The siren…. I mean bottle!

My peat journey continued. I eventually discovered the young but mega peated Octomores. Eventually, the time came to pass that I was ready to return to Ardbeg, but I still couldn’t. Unfortunately for me (and this may seem weird) Ardbeg had just become too popular. I had been on the mailing list (aka known as The Committee) but the postings were coming less and less relevant to where I had been heading on my whisky journey. In my mind I’m one of these ‘cool kids’ who rejects mainstream, and the constant promotion of product to my inbox with more and more outlandish claims was getting to be a bit tiresome. But most likely in reality, I’m not so cool, but a cynical, bitter Scottish curmudgeon. When I decided to cull the membership of things that pushed their propaganda into my private online space, Ardbeg and Macallan were the first to go. There’s only so much you can take of seeing the bottles you fail to win in the ballots appear on the secondary markets within a week of release, putting them out of reach of those who really valued them for more than the financial benefits selling them could realise.

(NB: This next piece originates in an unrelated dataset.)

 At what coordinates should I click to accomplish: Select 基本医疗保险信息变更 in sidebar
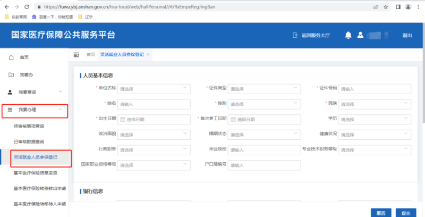click(x=35, y=173)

If you want to gauge my measure of disgust and disappointment, you only have to look on websites selling the Arrrrrrrdbeg release to commemorate the retirement of Mickey Head. Released at £150, days later appearing on re-sale sites for £250+. And that’s just a recent example. There are scores more if you care to look.

But then, surely the 10 deserves another look at? For years it has been a stoic soldier on the shelves of supermarkets and whisky shops. It is almost invisible in full sight as I look to make my choices. But I have a ten year old Ardbeg unopened at home, though with the number of open full sized bottles I already have, I wasn’t wanting to open another one just to remember that there was a reason why I left my peaty love behind in the first place. It was a visit to the Speyside Whisky Shop on my way through to Aberdeen on work business that saw me buy a miniature to take away while in quarantine before heading offshore. It is in this environment that I decided to take my former peaty mistress away to a Buckinghamshire hotel and see if we could have a little fun together during my 10 days quarantine.


Ardbeg 10

Region – Islay Age – 10 years old Strength – 46% abv Colour – Pale Straw (0.2) Cask Type – Bourbon Colouring – Yes Chill Filtered – No Nose – Sweet, Phenolic, Brine, Lime, Honey, Lavender Palate – Honey, slightly oil mouth feel. TCP, Nutty, Walnuts, cherries, creamy, smoky, brine. Finish – wood smoke, iodine, buttered toast, drying in the end with a hint of cinnamon bun and brine.

The dram


The fact that I brought only a miniature with me didn’t really amount to a rekindling of the romance with Ardbeg. It was pretty much a one night stand (wham bam, thank you mam). But it was one of those dangerous ones where passions that have been suppressed for so long rapidly come back to the surface. Did we have fun? Well, seeing as I’m no Jim Murray and I realise that I have readers of both genders and do not want to incur the biblical wrath of a certain female whisky writer and her personal crusade, all I will say is that I have been foolish in ignoring this whisky for so long. And it brings me to a serious whisky topic – what has changed – me or the whisky?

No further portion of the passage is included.